Exercise goal → Everything in the listing below should be written out again exactly, except the pictures.

Data to examine →
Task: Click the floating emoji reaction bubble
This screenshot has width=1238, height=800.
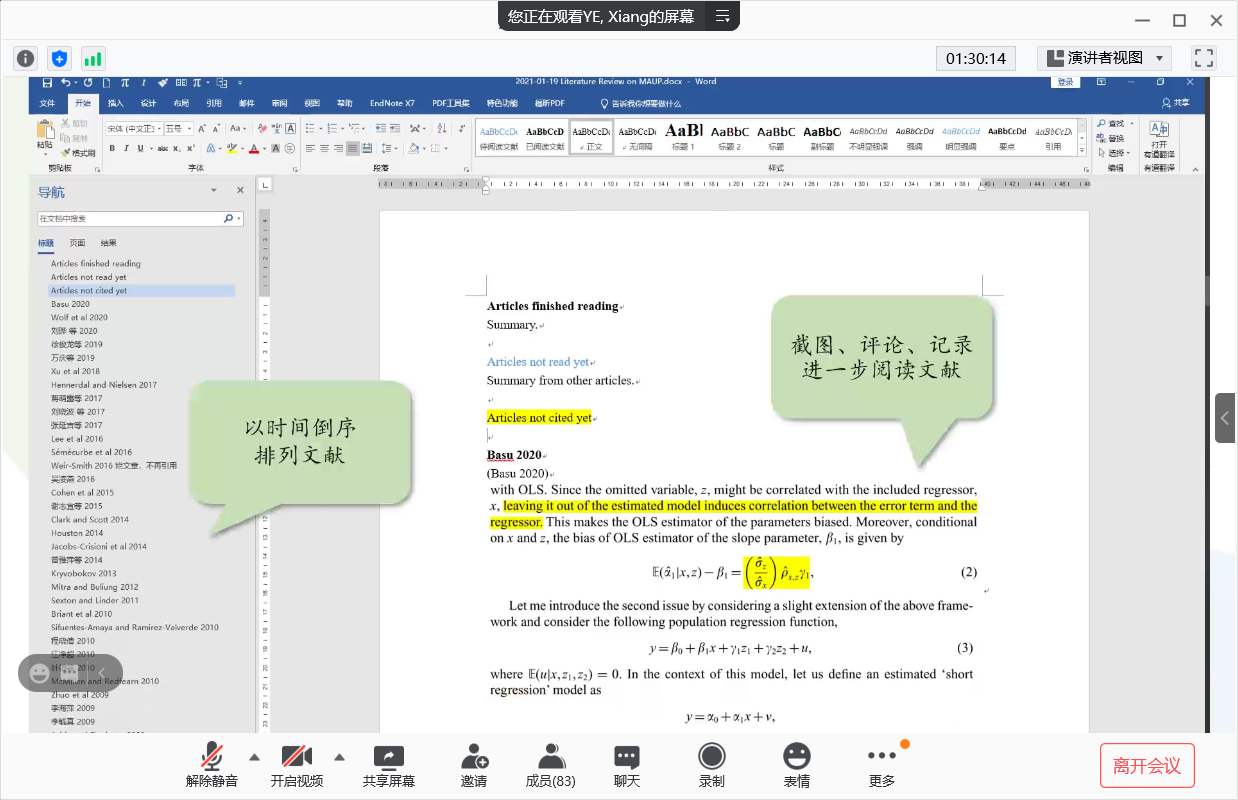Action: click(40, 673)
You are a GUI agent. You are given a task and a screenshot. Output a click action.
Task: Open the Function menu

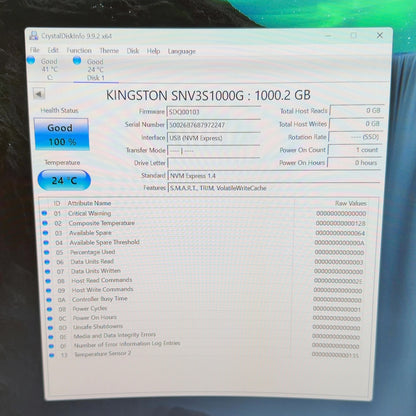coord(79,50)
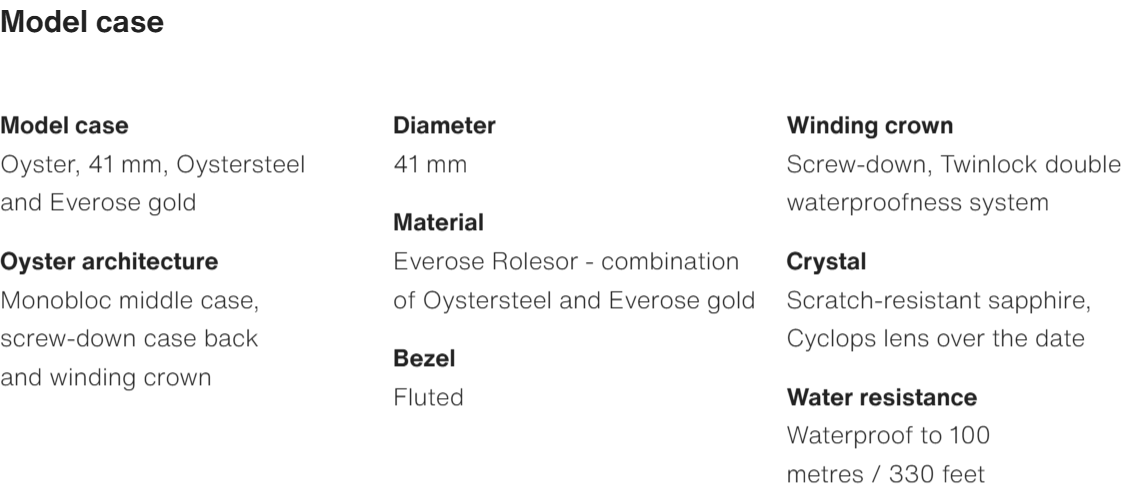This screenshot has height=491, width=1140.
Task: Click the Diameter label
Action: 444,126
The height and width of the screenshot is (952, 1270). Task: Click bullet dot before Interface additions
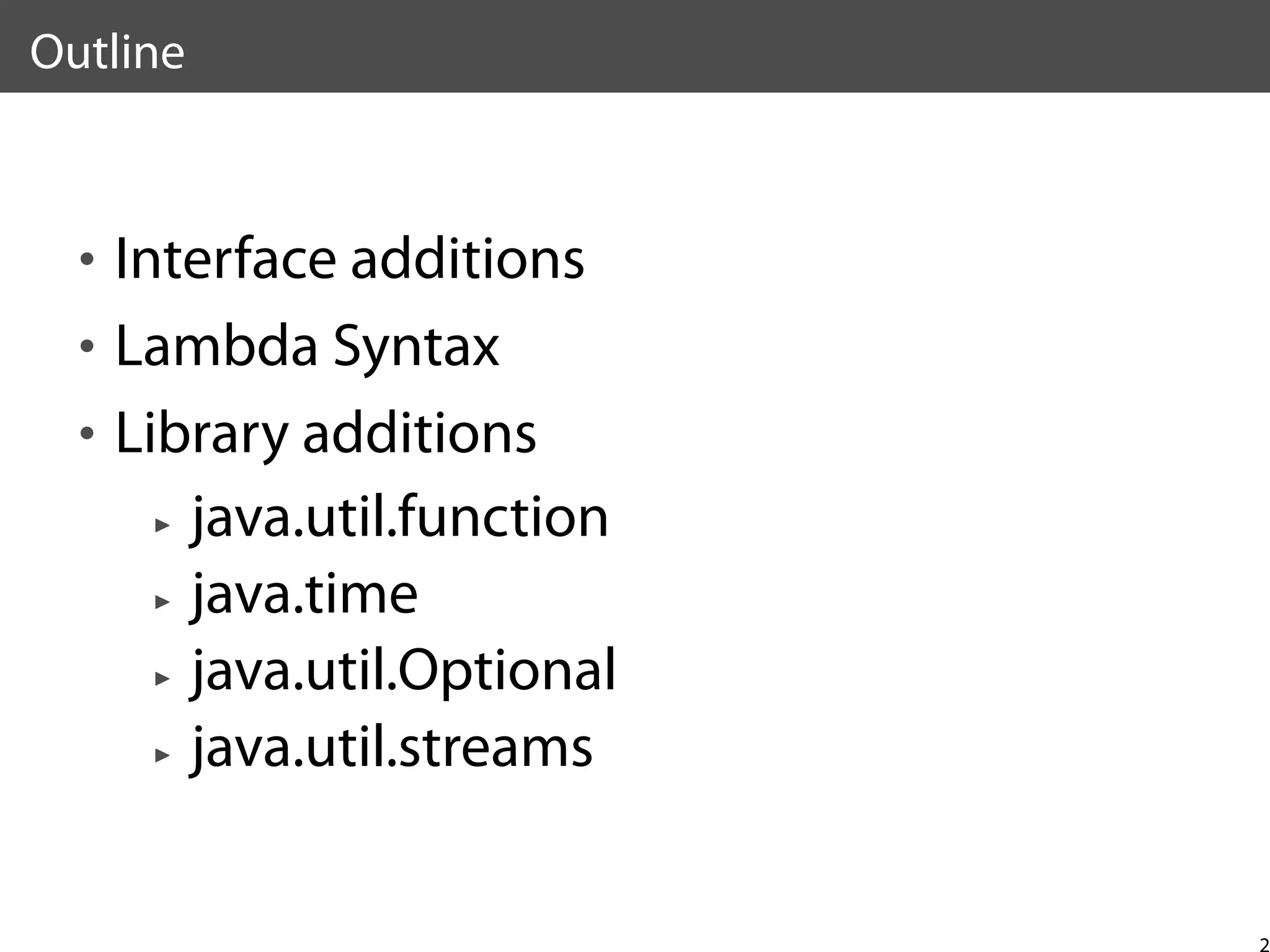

Completed exercise →
Task: Click the floating emoji reaction bubble
This screenshot has width=1238, height=800.
Action: click(40, 673)
You are a GUI agent. You are given a task and a screenshot. Output a click action.
Task: Open the Function menu

coord(79,50)
This screenshot has height=491, width=1140.
Task: Click the Diameter label
Action: 444,126
The height and width of the screenshot is (952, 1270). Task: Click bullet dot before Interface additions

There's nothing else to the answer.